Jimmy Jinks

Personal information
- Full name: James Thomas Jinks
- Date of birth: 19 August 1916
- Place of birth: Camberwell, England
- Date of death: 23 November 1981 (aged 65)
- Place of death: Eltham, England
- Position(s): Centre forward

Senior career*
- Years: Team / Apps / (Gls)
- ????–1938: Downham Community
- 1938–1948: Millwall / 45 / (16)
- 1948–1950: Fulham / 11 / (3)
- 1950–1951: Luton Town / 9 / (2)
- 1951–1952: Aldershot / 5 / (0)
- 1952–1953: Ashford Town / 18 / (16)
- 1953: Dover
- 1953: Snowdown CW
- Total:  / 88 / (37)

= Jimmy Jinks =

English footballer

James Thomas Jinks (19 August 1916 – 1981) was an English footballer who played as a centre forward in the English Football League between 1938 and 1952 for Millwall, Fulham, Luton Town and Aldershot.

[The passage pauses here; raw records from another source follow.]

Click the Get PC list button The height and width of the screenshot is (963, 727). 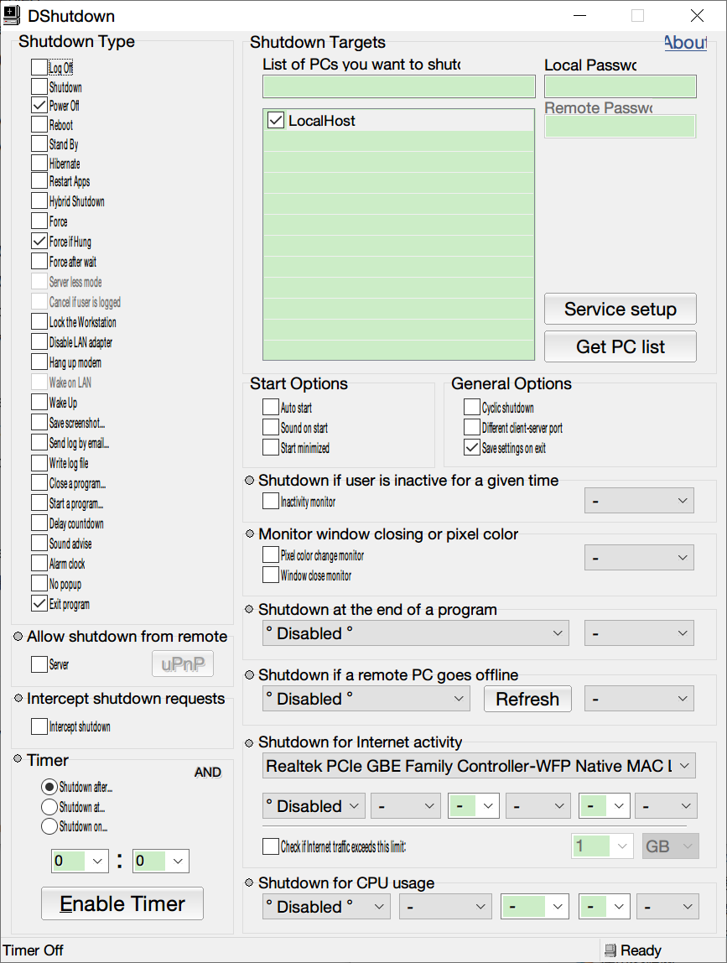point(620,346)
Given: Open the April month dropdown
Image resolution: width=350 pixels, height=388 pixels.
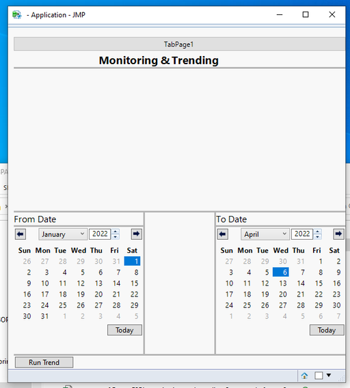Looking at the screenshot, I should click(265, 234).
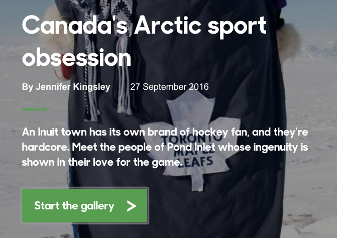The image size is (337, 238).
Task: Click the word "By" before the author name
Action: coord(27,87)
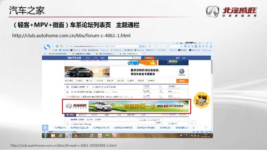Select the active posts-list tab below the banner
267x150 pixels.
(69, 115)
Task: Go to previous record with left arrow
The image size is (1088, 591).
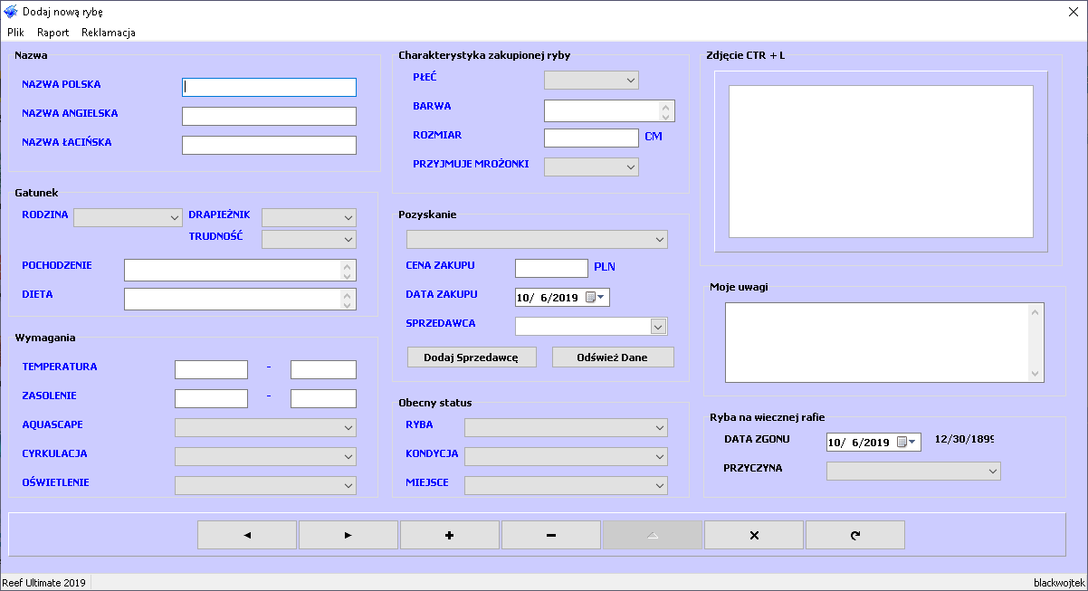Action: click(x=247, y=535)
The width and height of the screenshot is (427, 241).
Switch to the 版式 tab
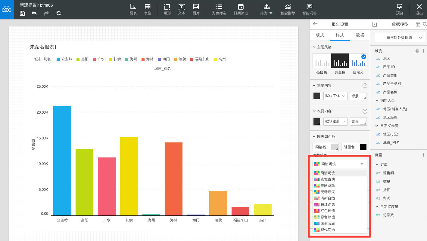(320, 35)
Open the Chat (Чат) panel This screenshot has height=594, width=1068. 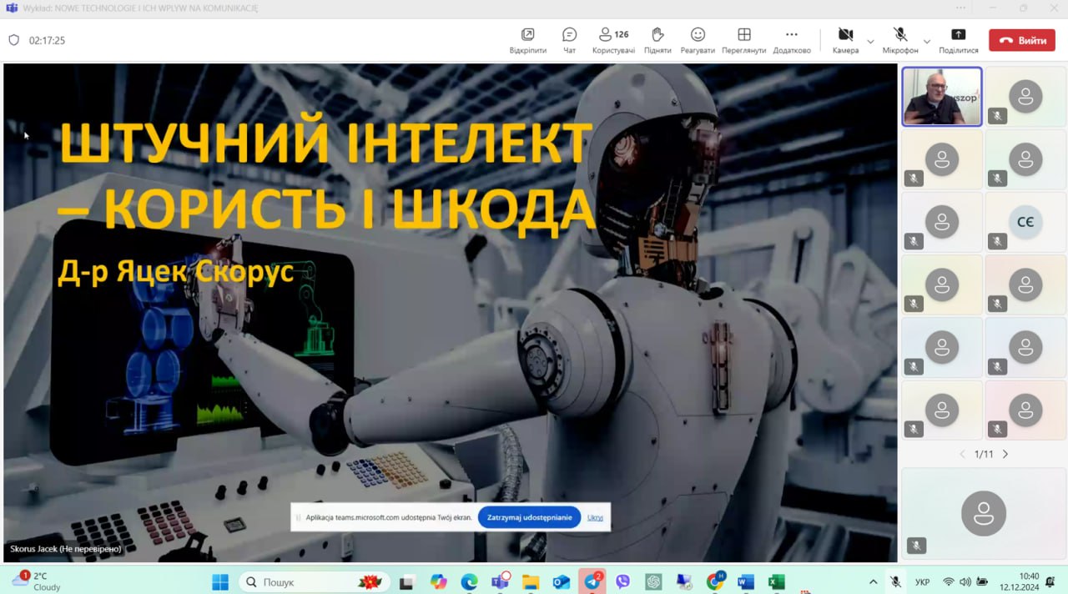[x=569, y=39]
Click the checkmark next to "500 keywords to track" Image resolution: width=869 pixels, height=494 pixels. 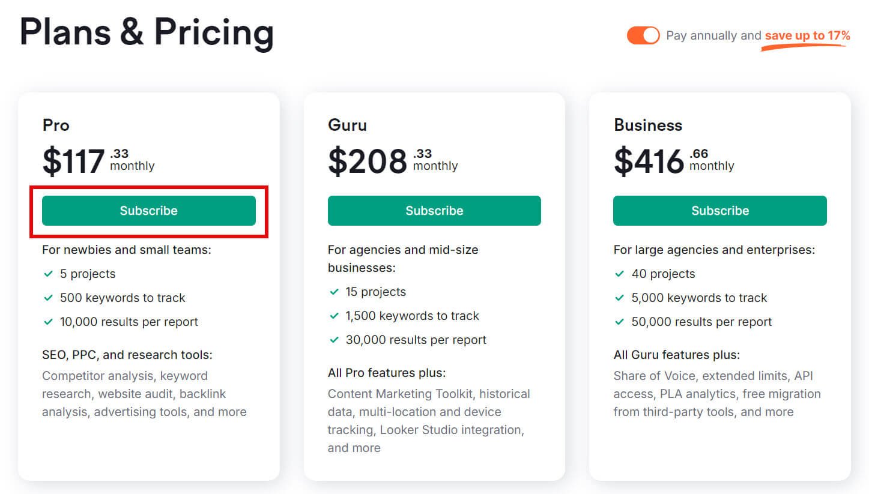[49, 298]
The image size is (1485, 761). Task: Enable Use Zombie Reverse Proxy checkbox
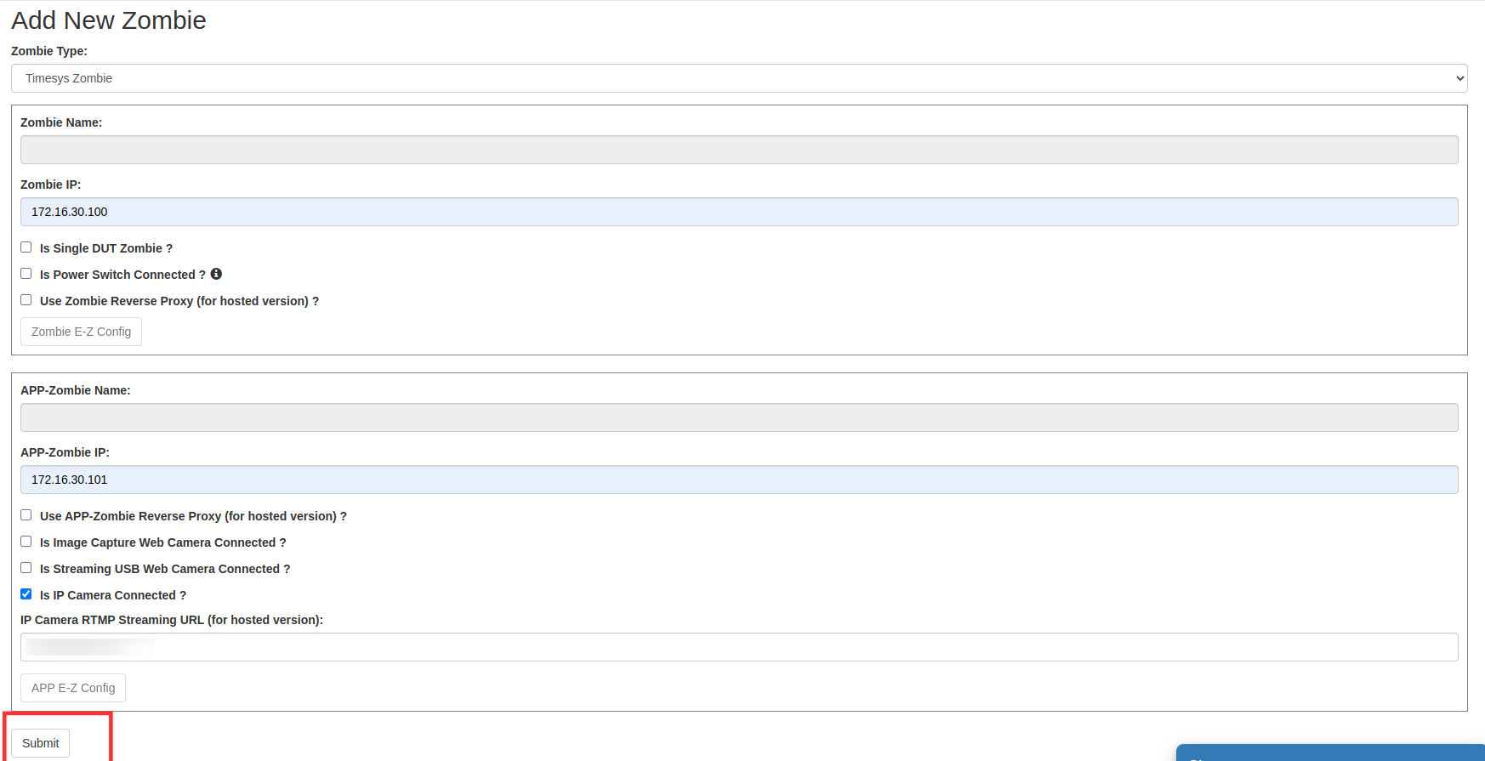point(26,300)
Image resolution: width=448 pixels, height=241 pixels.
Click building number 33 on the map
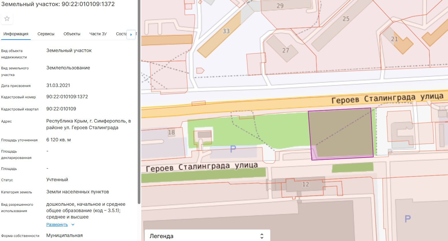click(226, 31)
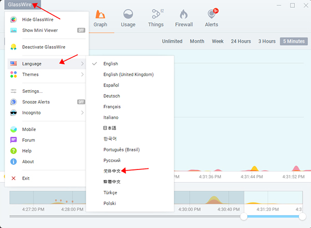Toggle the Snooze Alerts switch
Viewport: 311px width, 228px height.
(x=81, y=102)
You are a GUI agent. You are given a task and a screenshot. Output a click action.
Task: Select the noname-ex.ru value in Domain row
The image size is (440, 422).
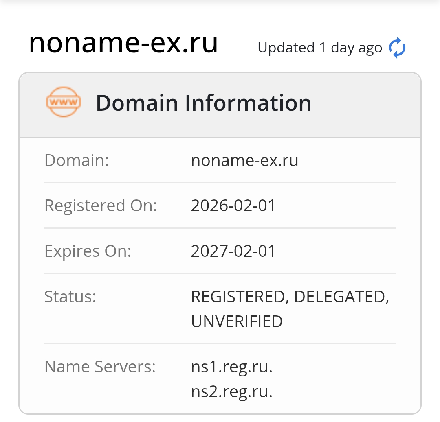(x=244, y=160)
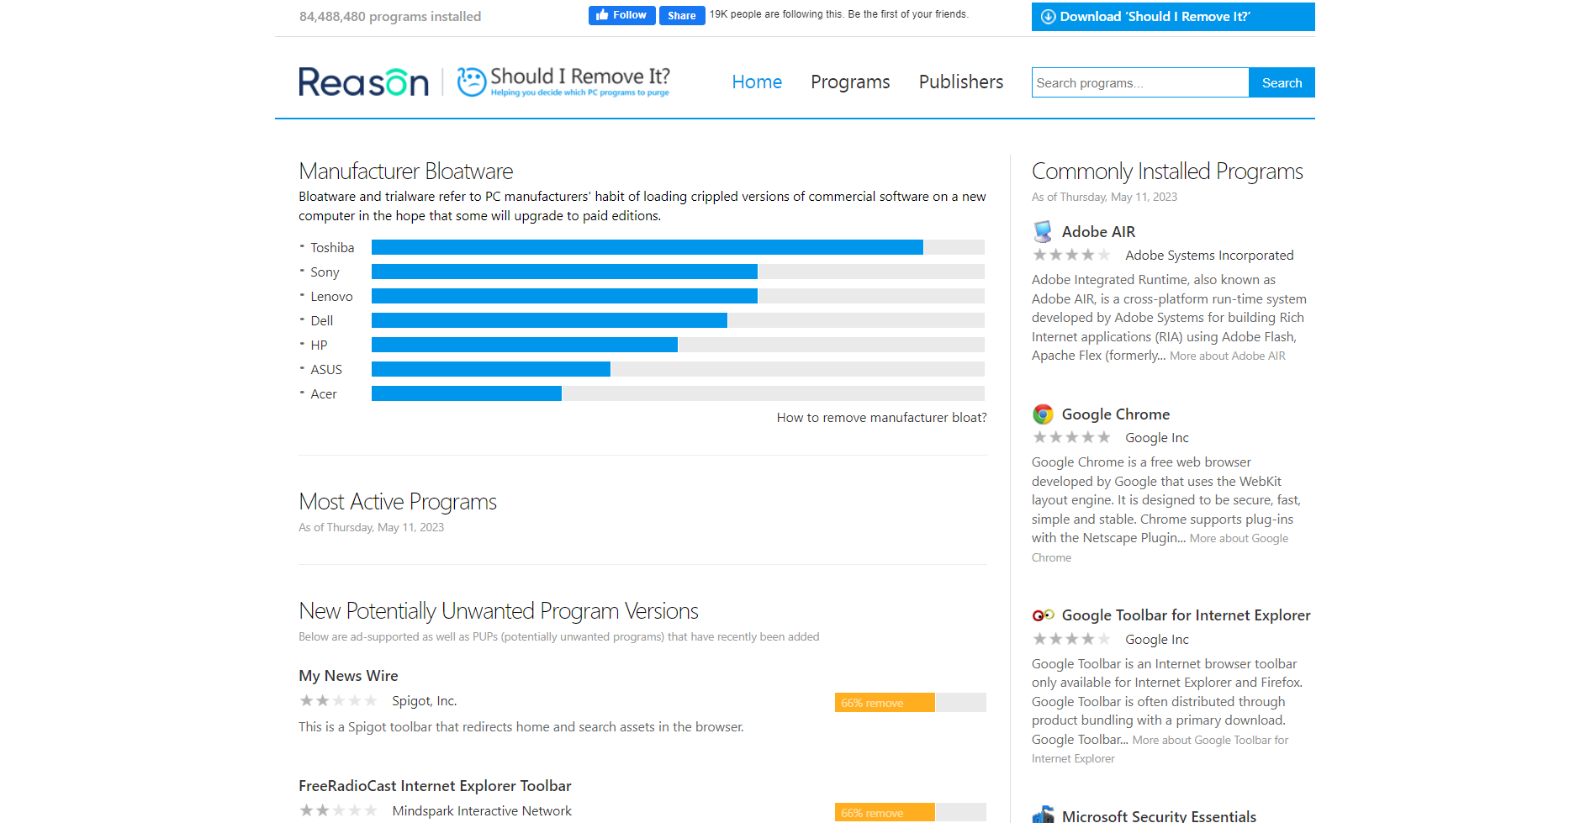Open FreeRadioCast Internet Explorer Toolbar link
This screenshot has height=823, width=1591.
point(435,786)
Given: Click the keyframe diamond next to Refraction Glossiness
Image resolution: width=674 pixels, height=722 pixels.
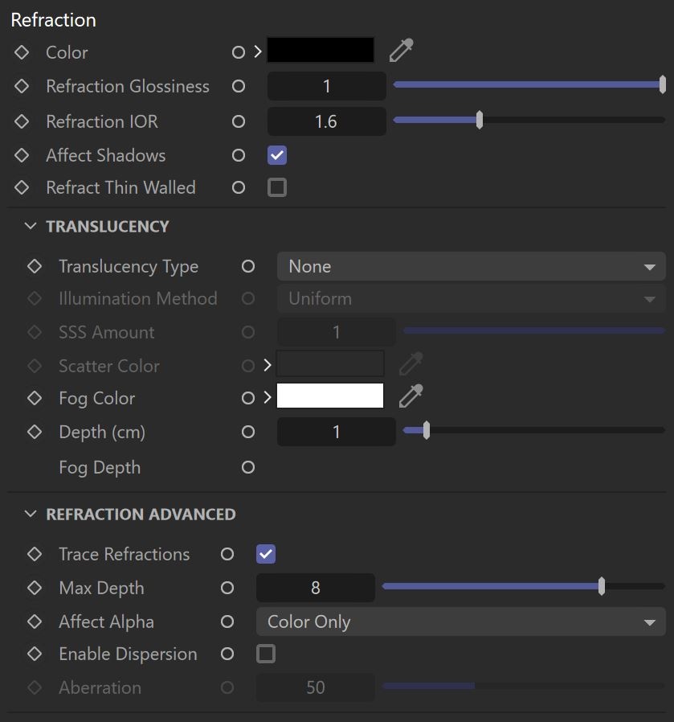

He was signed aged 22 by Millwall in October 1938 from Catford League Premier Division club Downham Community for whom he had been a prolific goalscorer – the local newspaper had awarded him a 'Silver Spoon' for scoring two double hat-tricks. He played his first league game for Millwall in the final match of the 1938–1939 season and scored on his debut. League football was then suspended for the following seven seasons owing to World War II, however playing in the wartime 1939–1940 Regional South C League he scored 23 goals between Christmas and mid-March prior to his being called-up for National service. He was a member of the Millwall team that were beaten in the 1945 Football League War Cup South final and also during the war years he appeared as a guest player for West Ham United.

The 1946–1947 season saw the resumption of peacetime league football and now aged thirty he continued playing with Millwall in the second tier of English football – that season with nine strikes from his 22 matches played he was the team's second highest goalscorer (the highest scorer with ten goals had played all 42 league matches). The following season, 1947–1948, in which Millwall finished bottom of the table and were relegated from the Football League Second Division he was the team's joint-second highest scorer with six goals over 22 matches played.

In the summer of 1948 he signed with Fulham playing nine games (with three goals) in the 1948–1949 season in which the team were promoted to the Football League First Division. After playing just two games in the top tier of English football, both during February 1950, in early March he was transferred 'for a substantial fee' to Second Division club Luton Town. In September 1951 after eighteen months at Luton in which he played nine league matches scoring three goals his next club was Aldershot of Football League Third Division South where he played only a handful of matches without scoring.

After a single season with Aldershot at the outset of the 1952–1953 campaign he signed with Kent League club Ashford Town. Although he moved to Kent League title challenging Dover in early April 1953 he was Ashford's joint-highest league scorer for the season with an almost goal a game average of 16 goals from 18 matches. His stay at Dover was short and at the start of the 1953–1954 season he signed with the Snowdown Colliery Welfare club.